- Aim of the task: With pictures omitted, the line containing "You are a GUI" and all later lines of the records below are to be restated word for word.

* * * *

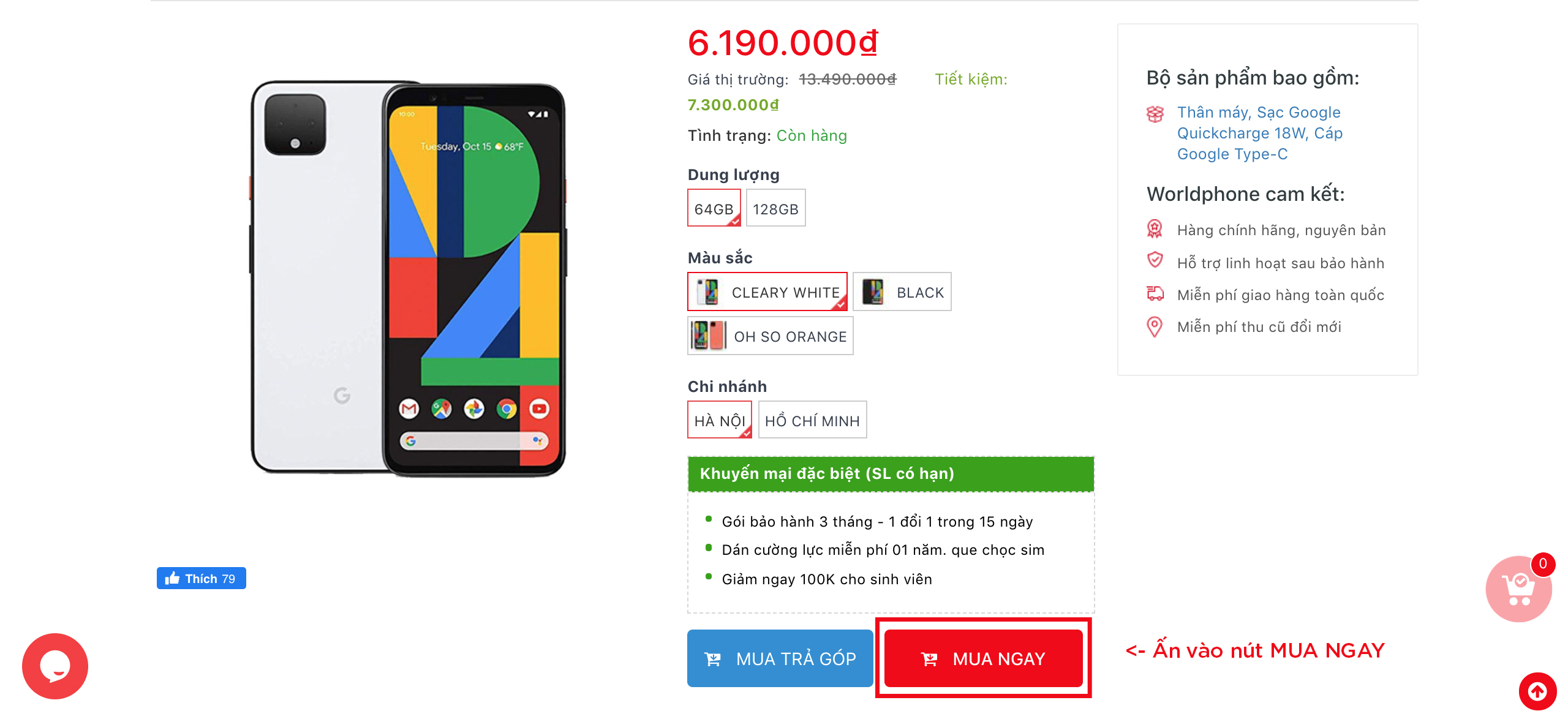Click the MUA TRẢ GÓP button
The width and height of the screenshot is (1568, 711).
pyautogui.click(x=780, y=658)
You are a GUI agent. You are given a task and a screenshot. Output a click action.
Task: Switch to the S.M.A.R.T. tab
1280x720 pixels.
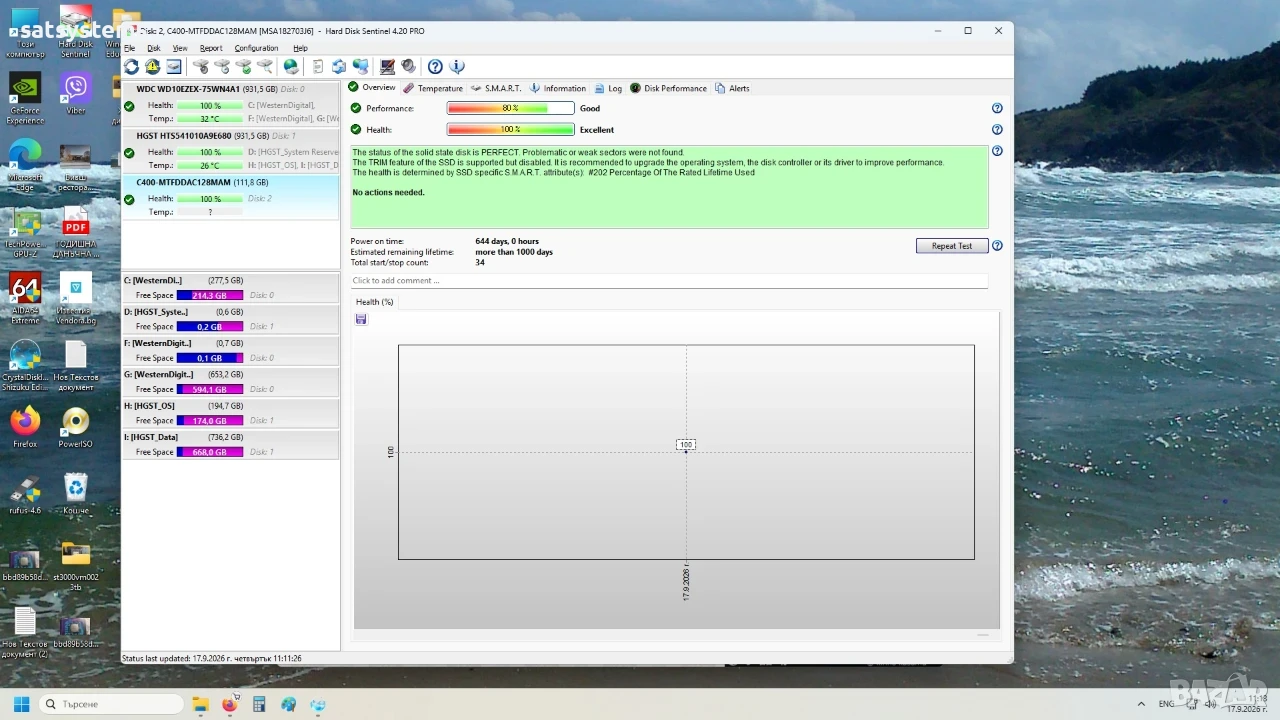[x=496, y=88]
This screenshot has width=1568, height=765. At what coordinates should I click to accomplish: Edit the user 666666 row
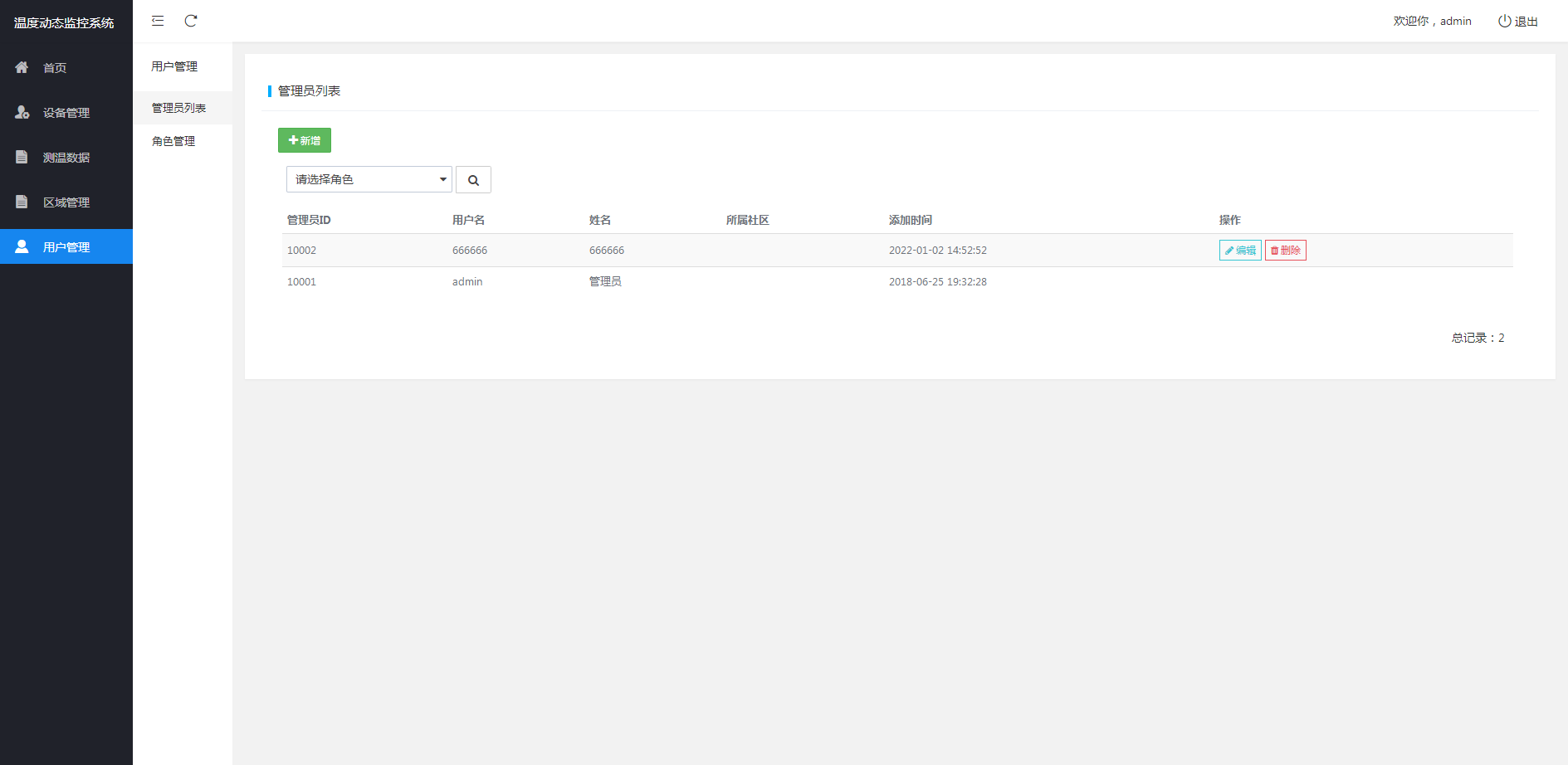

* * * *

- Exercise answer:
You are a GUI agent. You are given a task and a screenshot. Output a click action.
Task: Switch to the S.M.A.R.T. tab
1280x720 pixels.
[x=496, y=88]
This screenshot has width=1568, height=765. At what coordinates should I click to accomplish: Edit the user 666666 row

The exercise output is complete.